The European Court of Justice decision in Akzo confirms that, for the purposes of EU law, legal professional privilege does not apply to communications between in-house lawyers and their clients (see post).
The decision affects legal professional privilege only in the context of EU competition law investigations led by the European Commission. The English rules of privilege, which apply in respect of litigation in the English courts, are unaffected. Accordingly, under English law, in-house lawyers continue to enjoy the same protection as external lawyers so long as they are acting in a legal rather than an executive capacity.
The briefing below by our EU Competition group reminds clients of the rules governing privilege at EU level and sets out practical steps that can be taken to maximise privilege in the event that your organisation is subject to a competition investigation by the European Commission.
Legal advice privilege under EU competition law
Privilege is the way in which the law protects the confidentiality of communications between legal advisers and their clients. There are various categories of privilege but this guide focuses on legal advice privilege under EU competition law. Articles 101 and 102 of the Treaty on the Functioning of the European Union (TFEU) and their implementing and procedural regulations do not contain any provisions on legal privilege. Instead, the principle has been developed through the case law.

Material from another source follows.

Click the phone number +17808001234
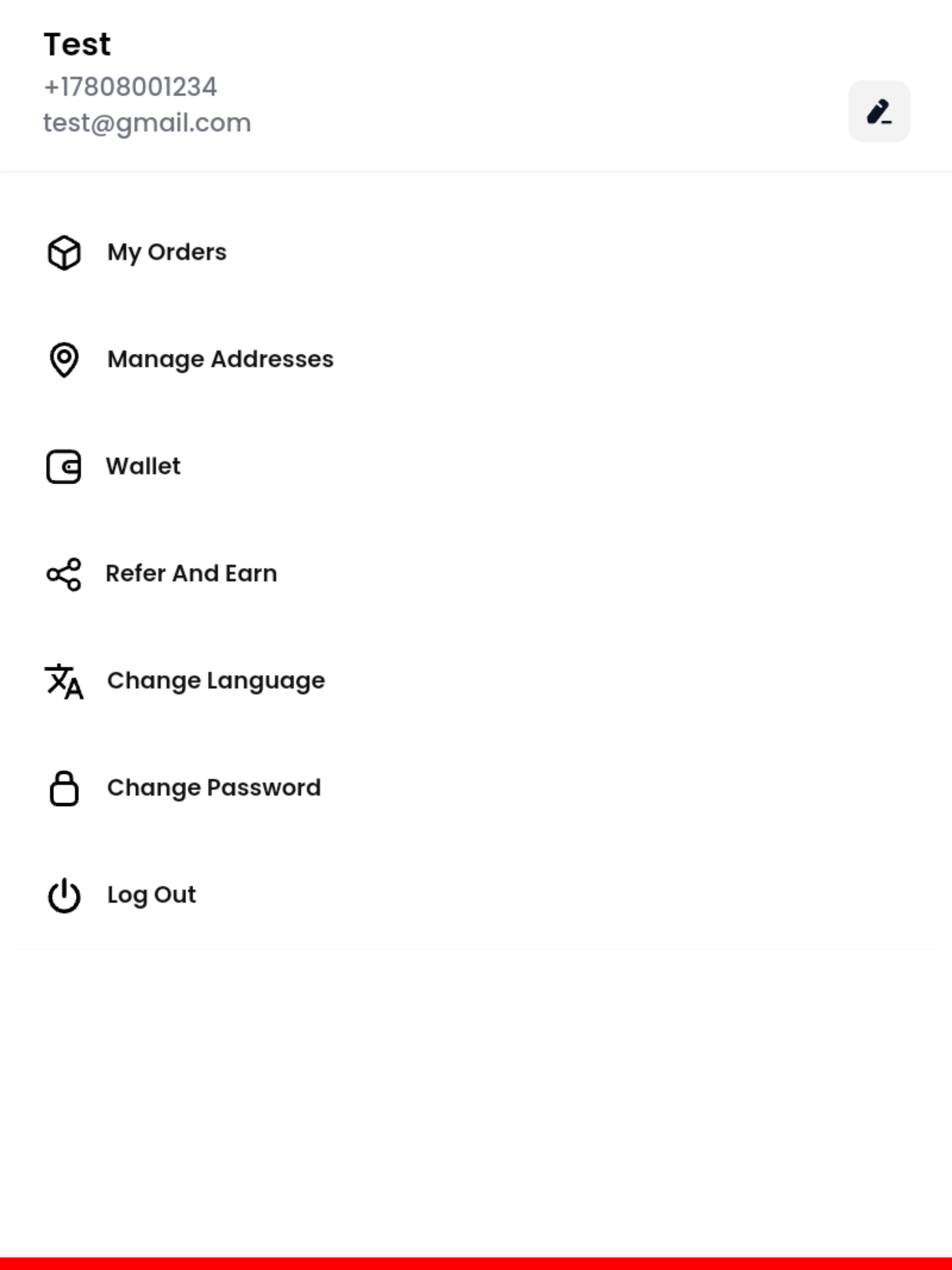Screen dimensions: 952x1270 130,87
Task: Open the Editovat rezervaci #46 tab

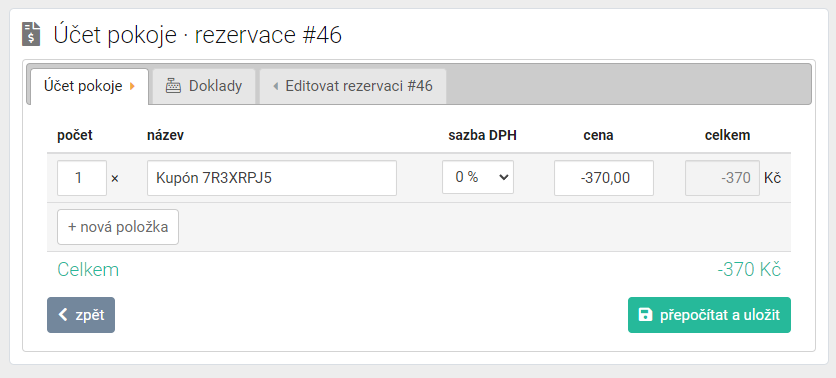Action: click(352, 86)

In the leading case, AM&S (AM&S Europe Ltd v Commission, Case 155/79), upheld in the recent Akzo ruling, the ECJ held that communications between lawyers and their clients should be protected at EU level, so long as these communications:
- are made for the purposes and in the interests of the client's right of defence; and
- emanate from independent lawyers entitled to practise in the EEA who are not bound to the client by a relationship of employment.
The appeal before the ECJ in Akzo was mainly concerned with the issue of independence of lawyers (i.e. the second condition), and the ECJ confirmed that legal professional privilege does not apply to protect communications between parties and their in-house lawyers. However, it is useful to note that, at first instance, the General Court provided some useful guidance in respect of the procedure to be followed during an investigation and on the position of privilege for preparatory documents.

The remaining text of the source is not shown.